The three Indy-area dealerships were unsuccessful in getting the Auto Dealer Services Division of the Indiana Secretary of State’s Office to find the proposed relocation was without good cause, which would have blocked the move. The division denied their requests, ruling that because the dealerships were outside the 6-mile market area where the dealership would relocate, they lacked standing for a challenge under state law.
The dealerships appealed to a Marion Superior Court that affirmed the division’s ruling, but in a 2-1 ruling Thursday, a majority of the Indiana Court of Appeals reversed and sent the matter back to the division for a do-over.
Judges wrangled with interpreting the Indiana Dealer Services statutes as a matter of first impression on whether the proposed entry into the market constituted a proposed dealership or a relocation, each of which is addressed in Indiana Code.
“In sum, the Division’s interpretation of Sections 9-32-2-20 and 9-32-13-24(e) is unreasonable and incorrect as a matter of law,” Judge Edward Najam wrote for the majority joined by Judge John Baker.
“The Division disregards the statutory scheme and fails to account for the fact that the relocation of an existing dealer into the relevant market is every bit as much a threat, if not a greater threat, to the existing dealers within that area as the establishment of a new dealership,” the majority held. “An agency’s interpretation that is contrary to law is entitled to no deference.
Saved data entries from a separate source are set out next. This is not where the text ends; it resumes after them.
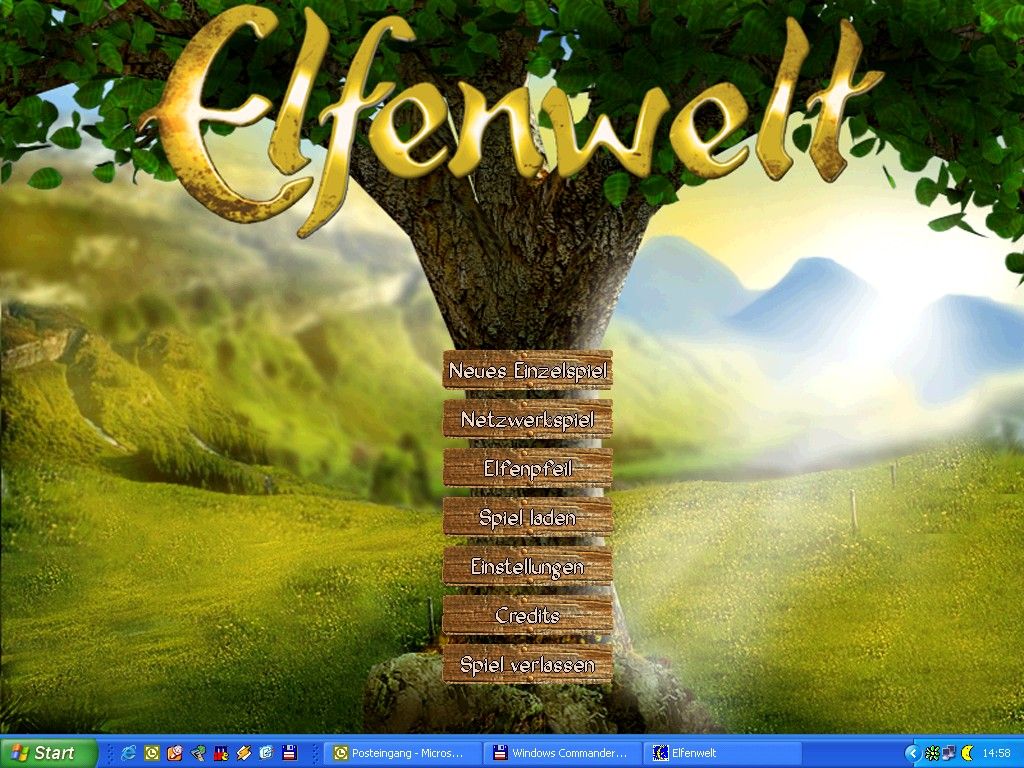Launch Winamp from Quick Launch
This screenshot has height=768, width=1024.
[243, 753]
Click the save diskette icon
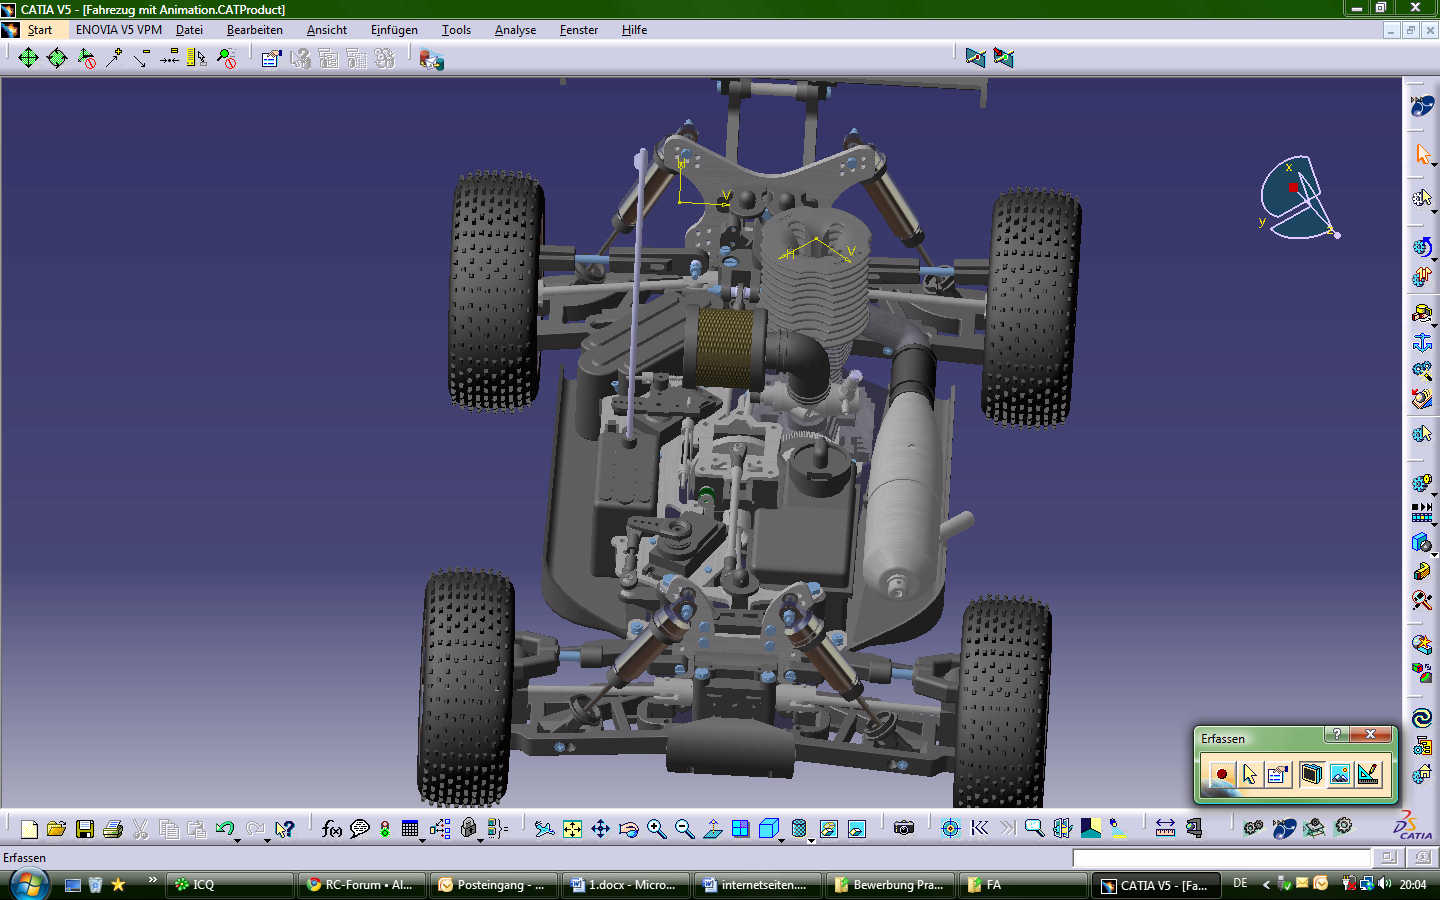Viewport: 1440px width, 900px height. [85, 828]
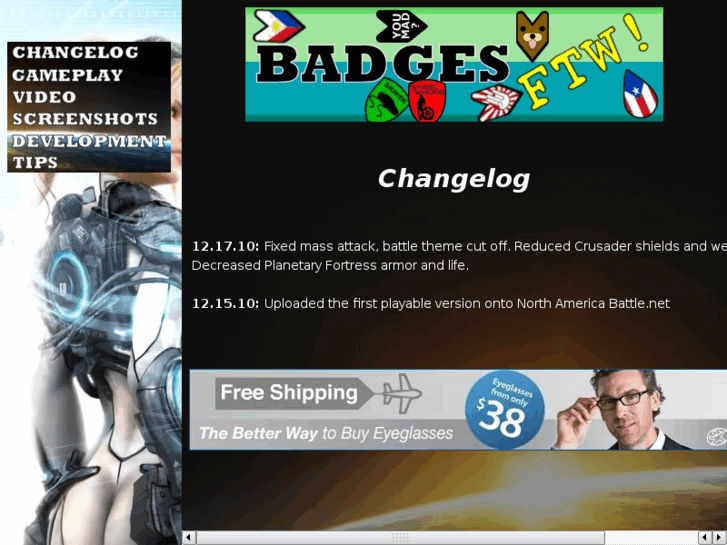The width and height of the screenshot is (727, 545).
Task: Open the Gameplay menu item
Action: [68, 75]
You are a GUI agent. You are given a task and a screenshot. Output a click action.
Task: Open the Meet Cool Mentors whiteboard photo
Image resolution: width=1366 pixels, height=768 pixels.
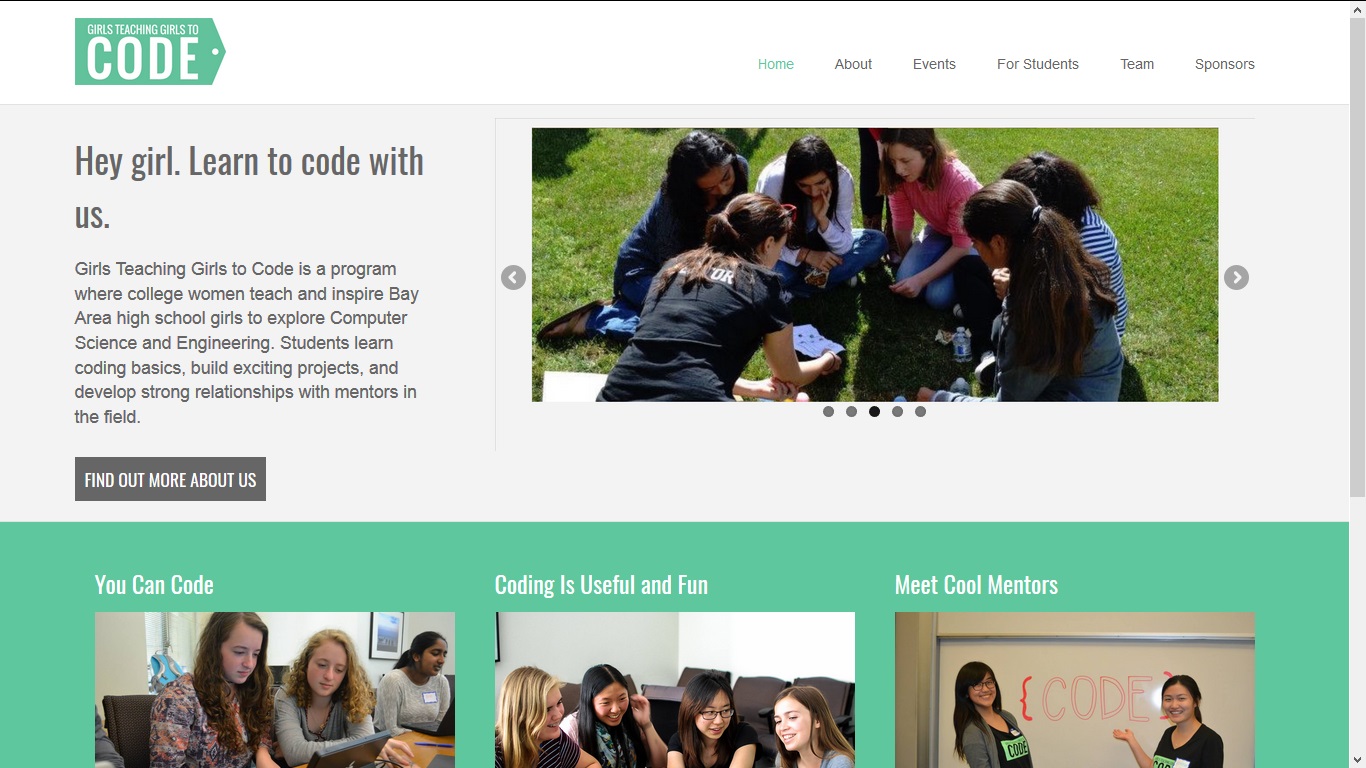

Accordingly, we reverse the trial court’s judgment and remand to the Division for further proceedings.”
Dissenting Judge Ezra Friedlander wrote that the statutes in question are “undoubtedly inartful, but I am convinced that the Division’s interpretation is reasonable.” He wrote that the majority’s reliance on imprecise language in the statute leads to “troubling results.”
“In my mind, the clear intent of I.C. § 9-32-13-24 is to provide protest rights to affected … dealers regardless of whether the franchisor intends to relocate an existing dealer in/to/within the relevant market area or establish an entirely new dealer in the relevant market area. The applicable relevant market area, in turn, determines which dealers have protest rights.
“Under its reasonable interpretation of the relevant statutes, the Division determined that the applicable relevant market area in this case was the six-mile radius. ... The Dealers do not dispute that they are outside this area. Accordingly, I would affirm the trial court’s judgment based upon lack of standing.”
The case is Andy Mohr West, Inc. d/b/a Andy Mohr Toyota, Butler Motors, Inc. d/b/a Butler Toyota, and TW Toy, Inc. d/b/a Tom Wood Toyota v. Office of the Ind. Sec. of State, Auto Dealer Services Div. et al, 49A02-1411-PL-812.